*** Block opens ***

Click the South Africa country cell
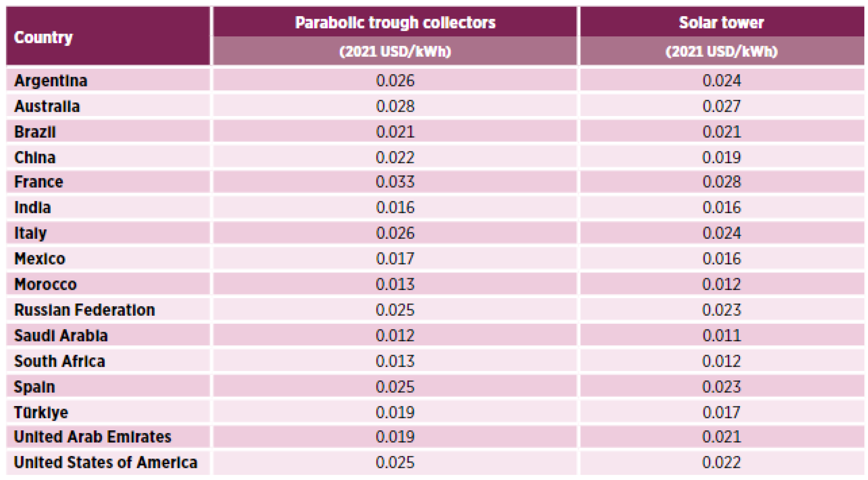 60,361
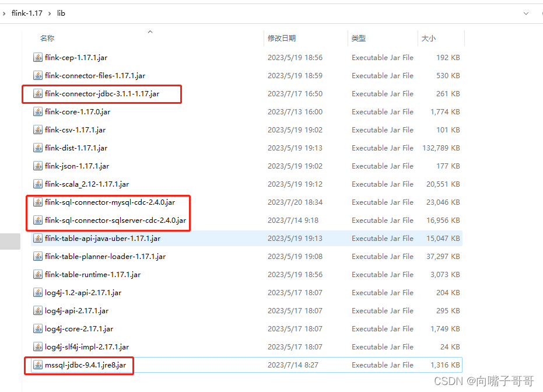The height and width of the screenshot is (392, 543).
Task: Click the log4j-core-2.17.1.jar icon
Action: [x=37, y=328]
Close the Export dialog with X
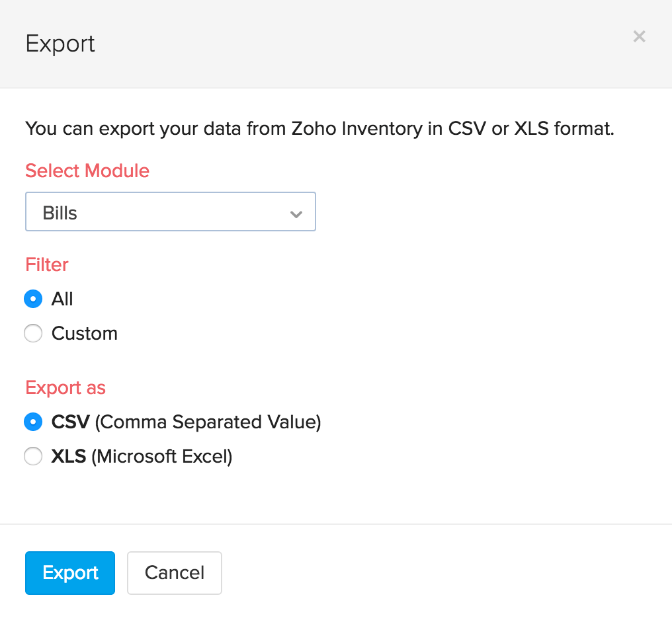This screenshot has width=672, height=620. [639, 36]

*** Block closes ***
*** Block opens ***

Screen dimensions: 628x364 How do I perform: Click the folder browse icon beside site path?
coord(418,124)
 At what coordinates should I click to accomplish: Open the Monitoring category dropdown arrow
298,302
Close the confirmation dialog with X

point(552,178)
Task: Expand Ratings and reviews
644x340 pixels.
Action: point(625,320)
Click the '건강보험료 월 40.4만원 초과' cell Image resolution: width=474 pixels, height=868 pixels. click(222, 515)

*** Block closes ***
*** Block opens ***

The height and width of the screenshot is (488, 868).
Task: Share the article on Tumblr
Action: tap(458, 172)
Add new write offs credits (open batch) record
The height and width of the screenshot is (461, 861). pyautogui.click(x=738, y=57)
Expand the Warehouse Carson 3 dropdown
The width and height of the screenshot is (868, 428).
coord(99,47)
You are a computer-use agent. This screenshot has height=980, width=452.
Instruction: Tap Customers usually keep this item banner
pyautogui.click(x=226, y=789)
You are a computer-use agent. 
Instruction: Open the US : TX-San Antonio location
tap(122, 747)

*** Block closes ***

* WHAT THE TASK ASKS
Give back the records above exactly, limited to the lines between the one holding "At what coordinates" and the one holding "Click the '건강보험료", inclusive.

* ANSWER TO THIS EXERCISE
 At what coordinates should I click to accomplish: Open the Monitoring category dropdown arrow
298,302
Close the confirmation dialog with X

point(552,178)
Task: Expand Ratings and reviews
644x340 pixels.
Action: point(625,320)
Click the '건강보험료 월 40.4만원 초과' cell Image resolution: width=474 pixels, height=868 pixels. click(222, 515)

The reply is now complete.